▶ **OBJECTIF VISÉ**
Recopiez, s'il vous plaît, le passage du texte source qui va de « - les autorisations » jusqu'à « pièces du dossier. » inclus.

▶ **TEXTE SOURCE**

En ce qui concerne la légalité interne :

- les besoins de la population ont été définis au regard de l’enquête réalisée en juillet 2014 sur le traitement de l’insuffisance rénale ;

- l’octroi d’autorisations avec un nombre minimal et un nombre maximal de patients, imposé par l’article 3 de l’arrêté n° 194 CM du 4 février 2009, est légal ;

- les autorisations accordées correspondent à des projets qui respectent le SOS 2016-2021 et répondent aux besoins de la population.   

Vu les autres pièces du dossier.

Vu :

- la loi organique n° 2004-192 du 27 février 2004 ;

- la délibération n° 2002-169 APF du 12 décembre 2002 ;

- l’arrêté n° 283 CM du 6 mars 2003 ;

- l’arrêté n° 527 CM du 21 juillet 2005 ;

- l’arrêté n° 194 CM du 4 février 2009 ;

- le code de justice administrative.

Les parties ont été régulièrement averties du jour de l’audience.

Ont été entendus au cours de l’audience publique :

- le rapport de Mme Meyer, première conseillère,

- les conclusions de M. Retterer, rapporteur public,

- les observations de Me Algan, représentant les SARL Tahiti Nephro 1 et Tahiti Nephro 2, celles de Me Dubois, représentant la SARL Polydial, celles de M. Le Bon, représentant la Polynésie française et celles de Me Marchand, représentant l’APURAD.

▶ **INFORMATIONS AFFICHÉES**
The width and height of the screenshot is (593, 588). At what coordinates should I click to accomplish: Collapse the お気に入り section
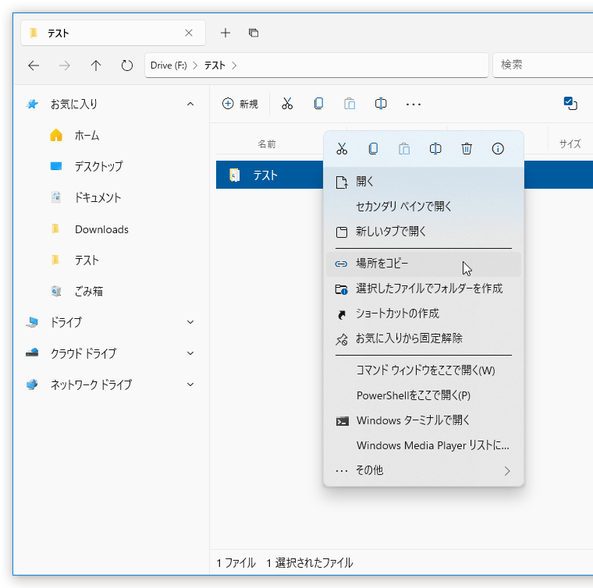pyautogui.click(x=190, y=104)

▶ **RÉPONSE AU PROBLÈME**
- les autorisations accordées correspondent à des projets qui respectent le SOS 2016-2021 et répondent aux besoins de la population.   

Vu les autres pièces du dossier.